The biggest sectoral movement Wednesday, however, was seen in the energy sector where prices dropped 1.8% as gasoline inventories rose more than expected.
"The strong inventories report pushed WTI crude oil below $45/barrel," says Saxo Bank head of commodity strategy Ole Hansen, adding that while US production continues to rise, the pace of growth is starting to slow somewhat.
Elsewhere in the commodities space, Hansen reports that gold tracked the USD over the CPI and FOMC releases yesterday, spiking higher and then lower in negative correlation with USD.
"Gold remains supported be geopolitical and macroeconomic factors and sees support at $1,245/oz and $1,255/oz," he adds.
The back-and-forth in USD puts EURUSD in the crosshairs today with the pair trading around the 1.1190 area following the European bell.

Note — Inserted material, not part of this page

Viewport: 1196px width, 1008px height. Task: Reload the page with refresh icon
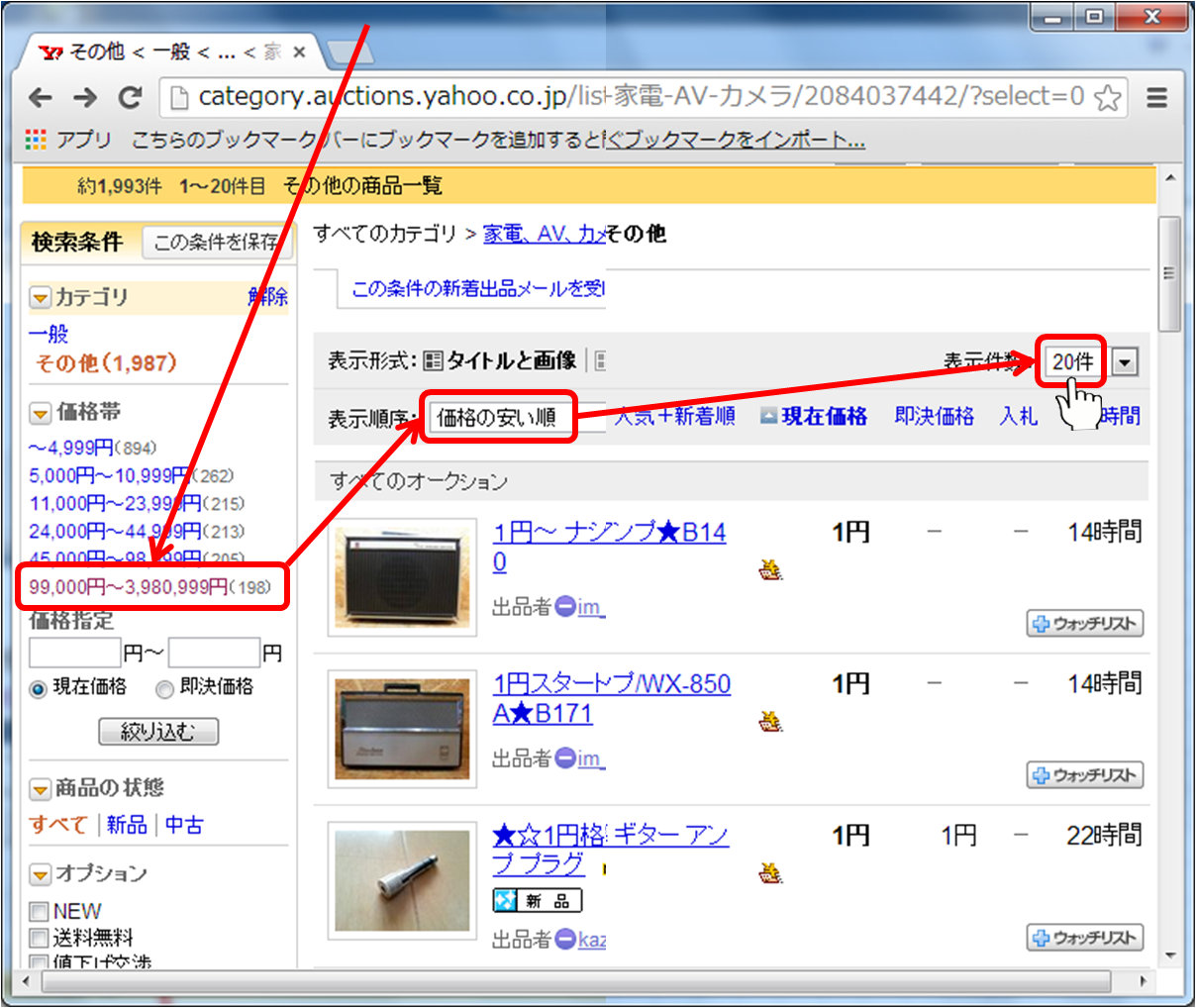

This level, or slightly below, is where the euro is trying to fund support after EURUSD tumbled from the 1.1280 region after the FOMC release (it had spiked upwards from the 1.12 handle post- the CPI release).
Source: Saxo Bank
According to Hardy, the pair must push back past 1.1275 to confirm the start of a bullish move.
Today's data calendar sees Bank of England out at 1100 GMT, although Hardy says that he is not sure what they can add to the GBP trade at this point given that it centres on what he terms a "highly chaotic" run-up to the Brexit talks set to launch Monday.